The basis of the claim is copyright in the tattoo which adorns Tyson's battered-yet-formidable viz. He took the trouble to register this thing at the US Copyright Office and, since they conduct some minimal examination, there is perhaps some form of presumption that copyright subsists. The infringement is apparently parodic, which might save it in the US (but not every country has a parody defence) - we are not familiar with the Hangover series, but the gentleman in the film (pictured courtesy of The Age) appears to be physically pretty much the opposite of Iron Mike.
We thought this might be the first tattoo copyright case, but apparently not - there are reports that back in 2005, tattooist Matthew John Arthur Reed of TigerLilly Tattoo and DesignWork sued in the District of Oregon in respect of adverts featuring NBA star Rasheed Wallace, the man who he had actually tattooed. He too had registered tattoos as copyright works, though in his case the registrations do not make it clear that this is what the drawings are. Case settled, apparently.
"Crazy Americans", I hear you mutter - but not so fast, for this is a truly global IP issue. One Louis Malloy, a UK celeb tattooiste, threatened (and may have carried through with) a copyright action in respect of tattoos he created on the person of clothes-horse and occasional footie star David Beckham, according to the Daily Mirror.
Why does this strike me as wrong? The subsistence of copyright isn't the problem - you have a design of some kind, applied to a material substrate, and there might be a preliminary drawing too. But is the reproduction in the human body of the tattooee any kind of infringement? That doesn't feel quite right.

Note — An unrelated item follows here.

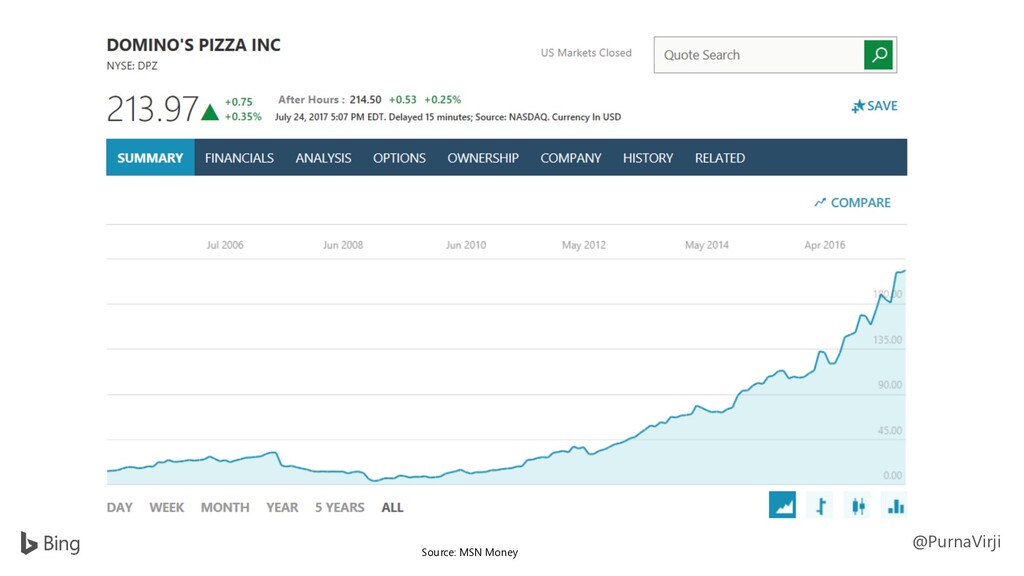Select the ALL time range
1024x576 pixels.
click(x=392, y=507)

Commercially, too, when you tattoo a celeb, you must surely grant some kind of implied licence that they can walk around doing the stuff celebs are so very well paid to do - which includes advertising (unless you also took the trouble to tattoo in some small print with it). Finally, if anyone has rights in that Tyson tattoo, isn't it the Māori? They might be more of a match for Tyson than poor Hungover Ed Helms.